Exercise details
Reproduce verbatim, line by line, everything from the line containing "Accept (180, 994)" to the last line of the listing below; add nothing.

--------

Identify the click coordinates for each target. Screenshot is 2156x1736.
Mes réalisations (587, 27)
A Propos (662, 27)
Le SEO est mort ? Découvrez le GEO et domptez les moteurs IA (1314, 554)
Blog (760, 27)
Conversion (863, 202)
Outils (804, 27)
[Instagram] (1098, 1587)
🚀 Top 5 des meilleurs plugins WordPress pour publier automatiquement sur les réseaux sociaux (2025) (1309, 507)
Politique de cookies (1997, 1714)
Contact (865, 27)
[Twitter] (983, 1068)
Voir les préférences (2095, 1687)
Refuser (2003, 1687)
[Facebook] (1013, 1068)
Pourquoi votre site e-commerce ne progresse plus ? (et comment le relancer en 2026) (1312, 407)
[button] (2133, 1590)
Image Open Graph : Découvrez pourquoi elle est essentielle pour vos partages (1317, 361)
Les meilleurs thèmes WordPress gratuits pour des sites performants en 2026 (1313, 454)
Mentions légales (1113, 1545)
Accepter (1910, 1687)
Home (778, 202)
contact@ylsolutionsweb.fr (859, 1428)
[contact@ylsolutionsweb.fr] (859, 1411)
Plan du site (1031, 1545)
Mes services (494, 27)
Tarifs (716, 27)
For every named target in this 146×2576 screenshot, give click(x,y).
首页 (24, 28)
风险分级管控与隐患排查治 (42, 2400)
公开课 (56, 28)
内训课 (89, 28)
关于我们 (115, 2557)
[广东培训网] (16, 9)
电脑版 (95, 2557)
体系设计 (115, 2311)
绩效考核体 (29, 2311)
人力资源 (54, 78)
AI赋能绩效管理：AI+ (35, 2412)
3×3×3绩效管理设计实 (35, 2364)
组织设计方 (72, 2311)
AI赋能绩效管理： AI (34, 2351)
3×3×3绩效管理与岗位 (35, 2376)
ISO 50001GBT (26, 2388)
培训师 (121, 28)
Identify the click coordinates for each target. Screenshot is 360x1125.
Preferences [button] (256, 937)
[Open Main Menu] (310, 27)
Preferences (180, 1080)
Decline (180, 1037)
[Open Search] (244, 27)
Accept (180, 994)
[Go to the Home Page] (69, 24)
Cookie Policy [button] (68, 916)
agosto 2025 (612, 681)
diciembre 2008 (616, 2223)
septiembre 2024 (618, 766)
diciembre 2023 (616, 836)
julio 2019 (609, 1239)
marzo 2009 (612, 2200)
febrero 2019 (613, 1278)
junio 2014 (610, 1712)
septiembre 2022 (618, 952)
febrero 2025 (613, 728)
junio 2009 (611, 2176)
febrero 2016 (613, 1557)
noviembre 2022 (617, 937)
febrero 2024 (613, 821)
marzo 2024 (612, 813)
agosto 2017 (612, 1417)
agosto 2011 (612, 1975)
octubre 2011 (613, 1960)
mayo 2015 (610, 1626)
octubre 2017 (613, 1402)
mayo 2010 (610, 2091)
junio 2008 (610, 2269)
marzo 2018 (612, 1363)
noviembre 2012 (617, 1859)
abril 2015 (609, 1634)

--------

Task solution
Accept (180, 994)
[Go to the Home Page] (69, 24)
Cookie Policy [button] (68, 916)
agosto 2025 (612, 681)
diciembre 2008 (616, 2223)
septiembre 2024 (618, 766)
diciembre 2023 (616, 836)
julio 2019 (609, 1239)
marzo 2009 (612, 2200)
febrero 2019 (613, 1278)
junio 2014 (610, 1712)
septiembre 2022 (618, 952)
febrero 2025 (613, 728)
junio 2009 (611, 2176)
febrero 2016 (613, 1557)
noviembre 2022 (617, 937)
febrero 2024 (613, 821)
marzo 2024 (612, 813)
agosto 2017 (612, 1417)
agosto 2011 (612, 1975)
octubre 2011 (613, 1960)
mayo 2015 (610, 1626)
octubre 2017 (613, 1402)
mayo 2010 (610, 2091)
junio 2008 (610, 2269)
marzo 2018 (612, 1363)
noviembre 2012 (617, 1859)
abril 2015 (609, 1634)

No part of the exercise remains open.